L’Onu ha chiesto che siano consegnati alle autorità civili i prelati coinvolti in abusi.
Perché nella Chiesa la denuncia non è obbligatoria?
«L’Onu non è ben informato. Per la parte civile e penale la Chiesa si attiene alle leggi degli Stati. La denuncia non è obbligatoria nella maggioranza degli Stati, ad esempio in Italia, Germania, Belgio... Si può discutere se non sia opportuno che uno Stato introduca la denuncia obbligatoria, ma la decisione in questo senso rimane dello Stato. Nel diritto penale della Chiesa — che si aggiunge ma non sostituisce la legislazione statale — c’è più chiarezza sul procedere che nelle legislazioni di molti Paesi».
Il Papa, in un colloquio con Eugenio Scalfari, ha detto che circa il due per cento del totale dei pedofili nel mondo sono preti. È possibile avere numeri precisi?
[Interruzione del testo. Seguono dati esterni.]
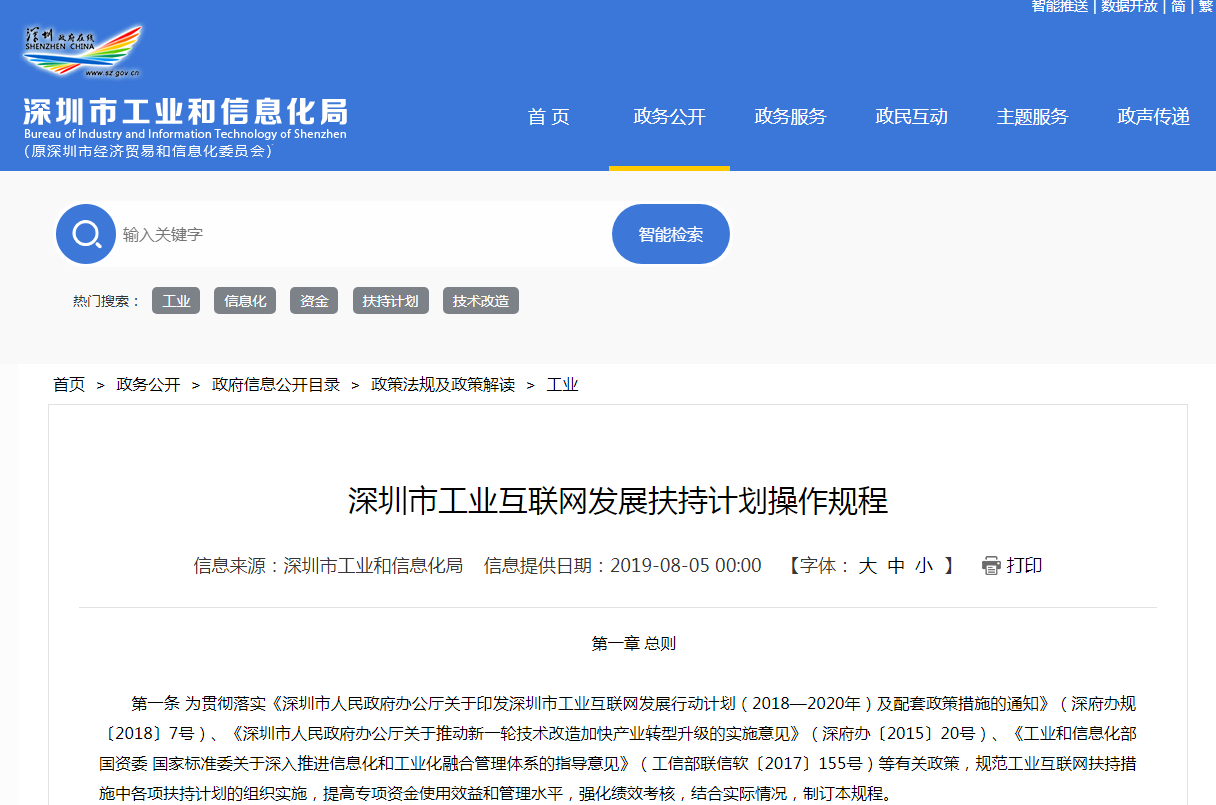Set font size to 大
Screen dimensions: 1216x805
click(x=867, y=566)
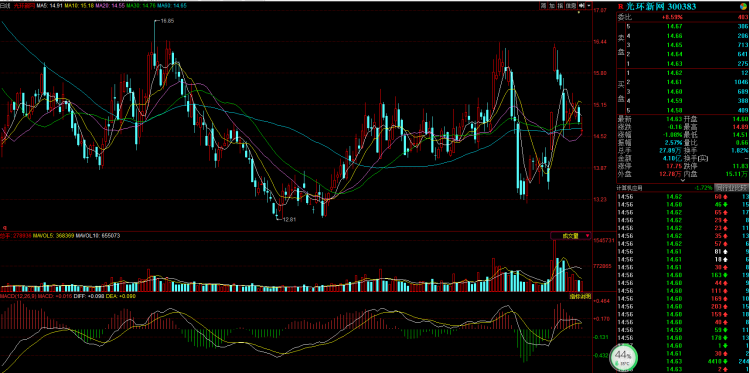Image resolution: width=750 pixels, height=373 pixels.
Task: Click the red R icon before 光环新网
Action: click(x=620, y=7)
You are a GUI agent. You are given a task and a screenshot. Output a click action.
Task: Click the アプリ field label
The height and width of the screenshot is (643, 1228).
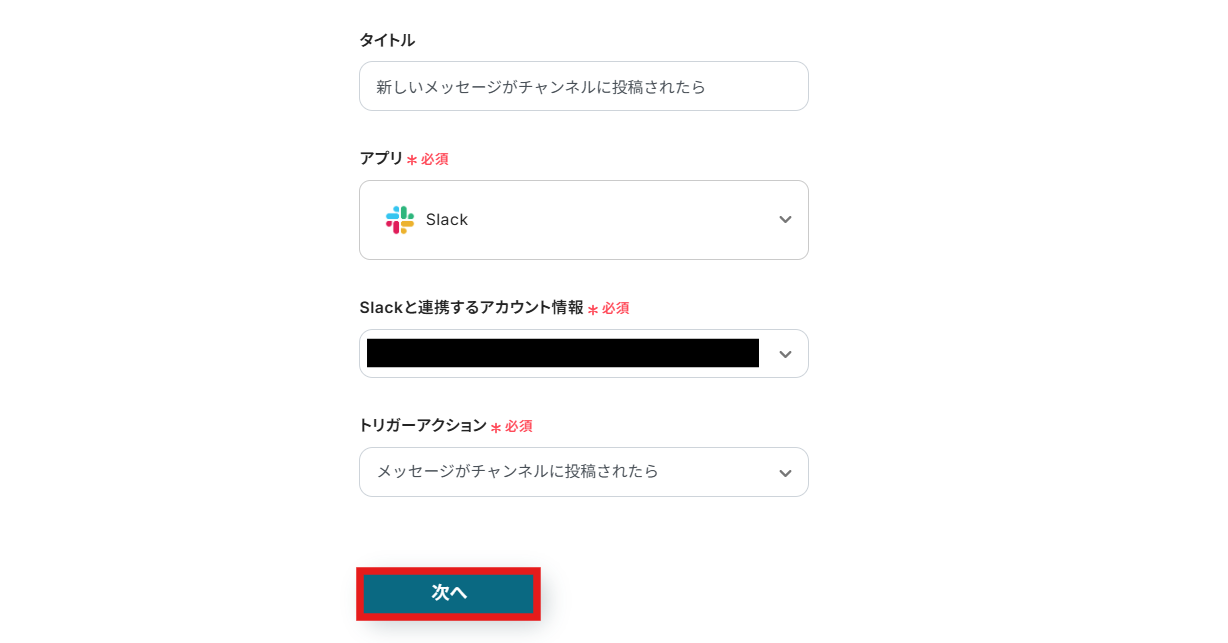(381, 158)
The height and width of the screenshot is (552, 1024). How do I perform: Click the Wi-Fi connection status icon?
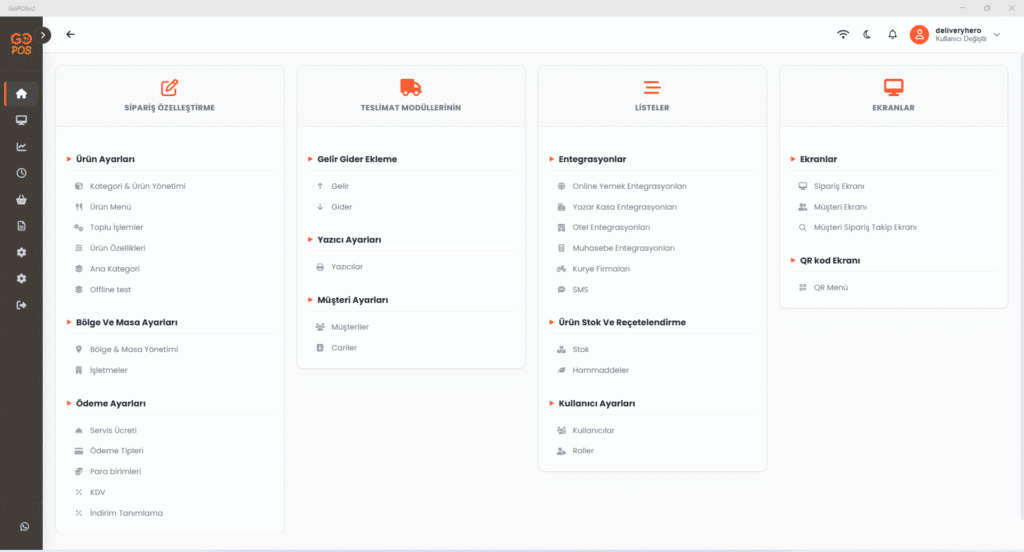point(843,34)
«Non c’è chiarezza sui numeri né rispetto alla popolazione generale né relativamente a gruppi specifici di persone, ad esempio educatori e insegnanti delle scuole, medici, psicoterapeuti o sacerdoti. Il vice procuratore generale di un grande Paese occidentale anglofono mi ha detto che secondo le loro cifre il 95% degli abusi avviene nel contesto familiare e il 5% nel contesto di tutte le altre istituzioni, in scuole, orfanotrofi, asili, palestre o parrocchie. Ma non si arriva mai a una statistica esatta, perché soprattutto nell’ambito della famiglia c’è comprensibilmente tanta omertà».
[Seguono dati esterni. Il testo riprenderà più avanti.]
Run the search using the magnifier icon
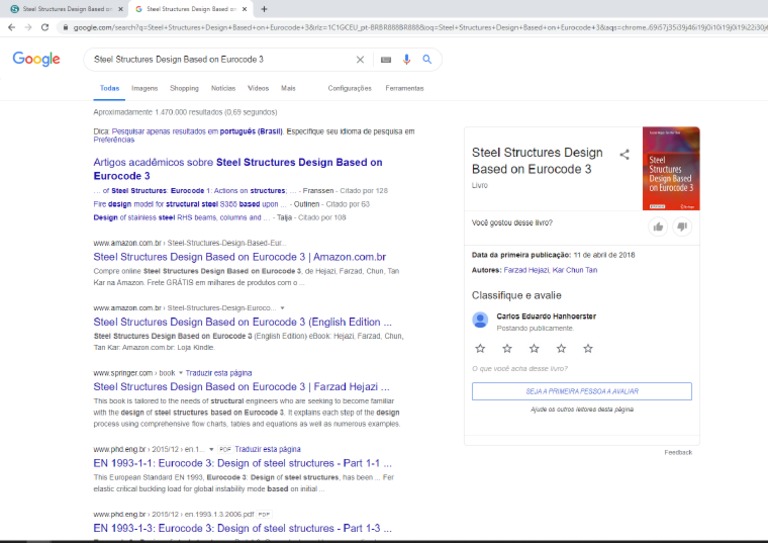Screen dimensions: 768x543 [427, 59]
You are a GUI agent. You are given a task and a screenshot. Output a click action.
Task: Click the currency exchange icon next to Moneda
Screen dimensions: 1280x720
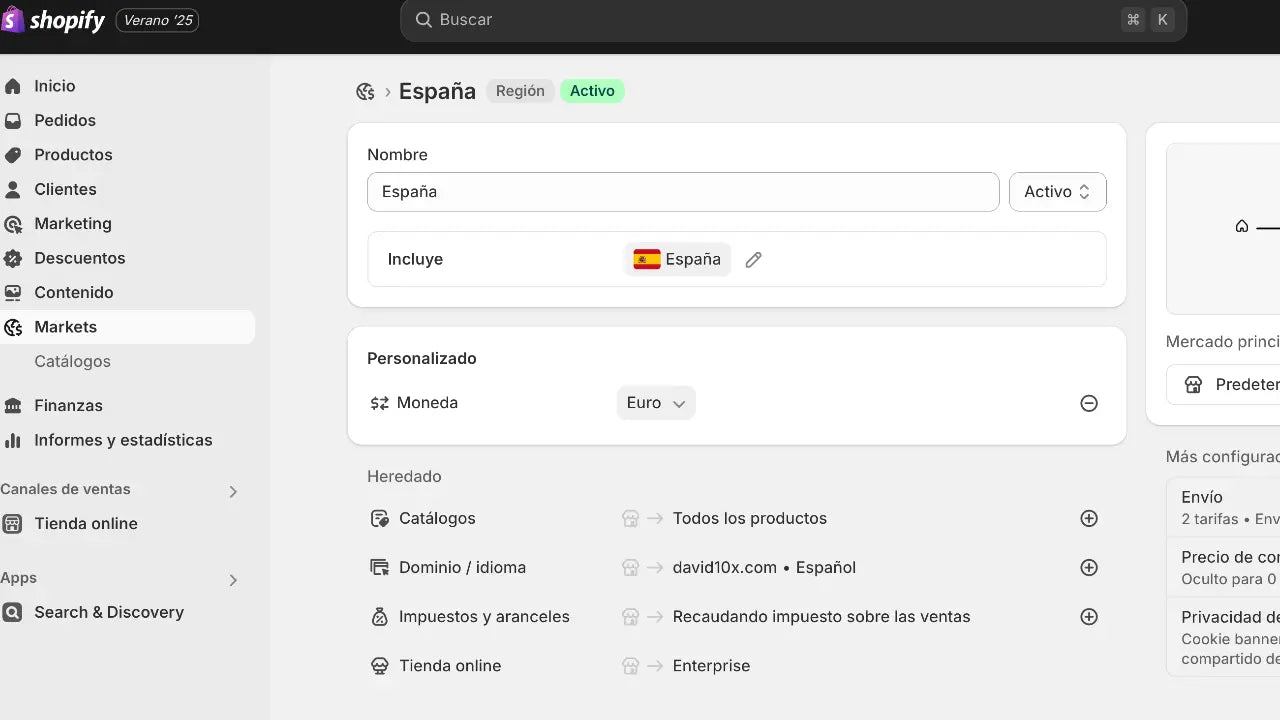tap(379, 402)
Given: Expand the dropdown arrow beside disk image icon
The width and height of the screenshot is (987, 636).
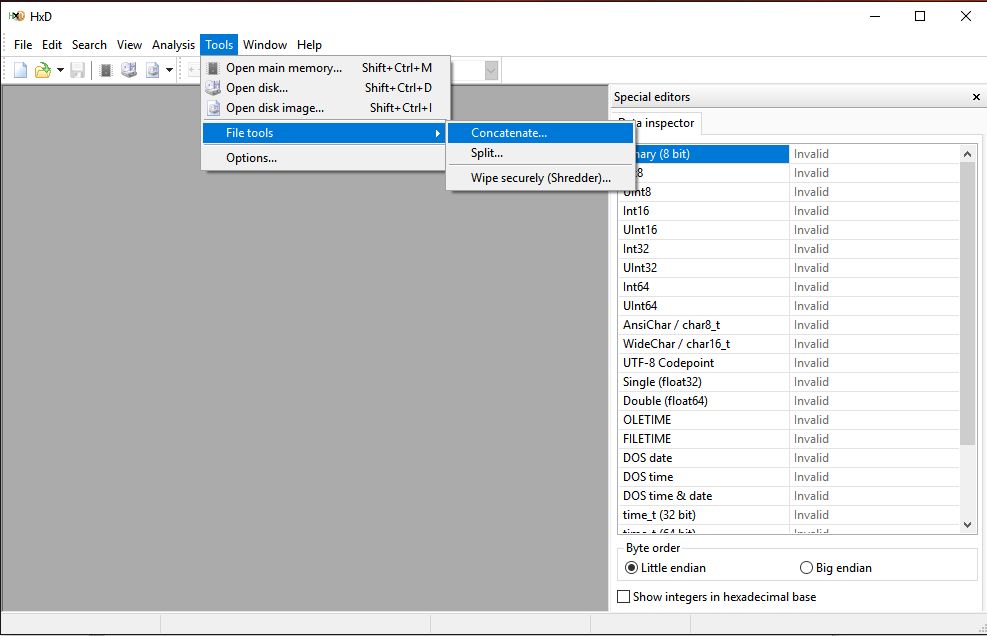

Il Papa recentemente ha detto che i peccati sono il luogo privilegiato per incontrare Cristo. Cosa significa ciò per chi ha subìto abusi?
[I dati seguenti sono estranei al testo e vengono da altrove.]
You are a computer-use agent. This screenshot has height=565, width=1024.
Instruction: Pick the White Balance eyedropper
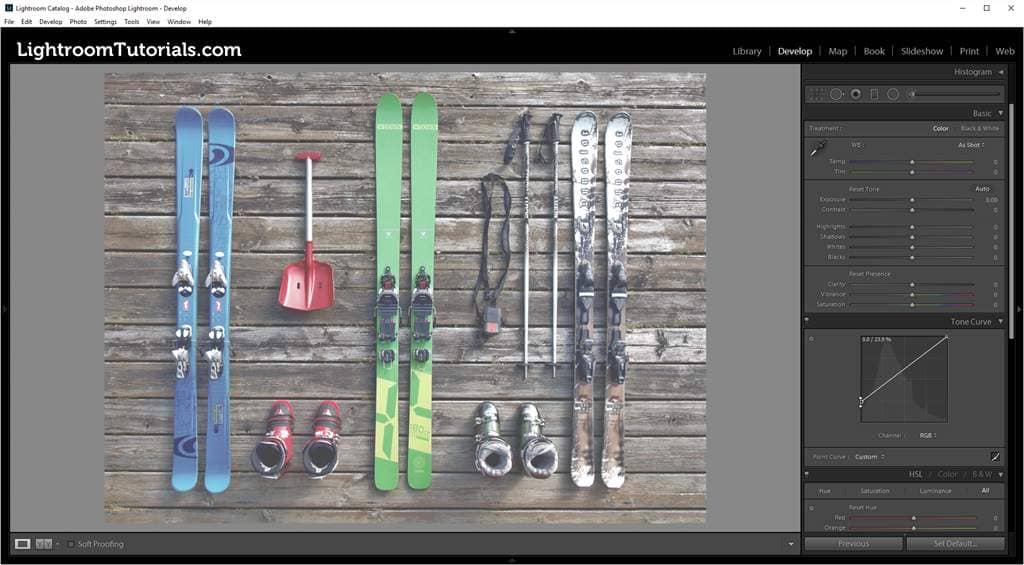[x=817, y=149]
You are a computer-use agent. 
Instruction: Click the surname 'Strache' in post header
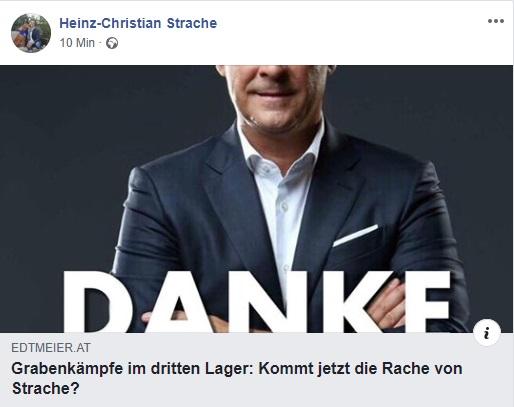pos(192,23)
«Un esempio impressionante è stato l’incontro del Papa con alcune vittime. Due persone tedesche, dopo aver parlato col Papa, mi hanno detto che per loro è stato di grande aiuto la presenza empatica di Francesco, il suo ascolto e le sue parole che le hanno toccate nel profondo. Una di queste persone mi ha detto addirittura che un forte disturbo fisico che la accompagnava da anni è sparito dopo il colloquio col Papa. Ciò è possibile solo quando una persona — che vive con terribili ferite inflitte nell’anima a causa dell’abuso — fa passi di guarigione. Ma deve anche arrivare il momento in cui qualcuno condivide dolore, solitudine, rabbia, desolazione e rimane con quella persona nel buio. Così è capitato nell’incontro delle vittime col Papa. È stato un momento di grazia in cui la croce di Gesù è entrata nell’abisso della ferita e ha cominciato a diffondere la sua forza di guarigione e redenzione. Questo non è automatico, ma ciò di cui sono testimone è un profondo segno di speranza, anche per persone che soffrono di vari tipi di trauma».
Crede serva una più accurata selezione dei candidati al sacerdozio?
«All’Istituto di Psicologia della Gregoriana formiamo da più di 40 anni psicologi e psicoterapeuti che intervengono poi nel processo di selezione e formazione di seminaristi e religiosi. Questi interventi sono richiesti dalla Congregazione per l’Educazione Cattolica da tempo e, in alcune parti del mondo e in molti Ordini religiosi, sono divenuti uno standard, ma non bisogna illudersi che con qualche test o domanda nel corso di una intervista si possano individuare con assoluta certezza possibili abusatori. Ci vuole un’attenzione continua lungo il percorso formativo, e ci vuole il coraggio da parte dei superiori di decidere per la dimissione di qualcuno che presenti marcati problemi relazionali o affettivi».
La Commissione di cui fa parte è stata creata sotto Francesco. Cosa attende da voi?
«Faremo proposte ponderate al Papa e suggeriremo l’implementazione delle “migliori procedure” (best practices) da adottare per rendere giustizia alle vittime e per cercare di evitare nuovi abusi».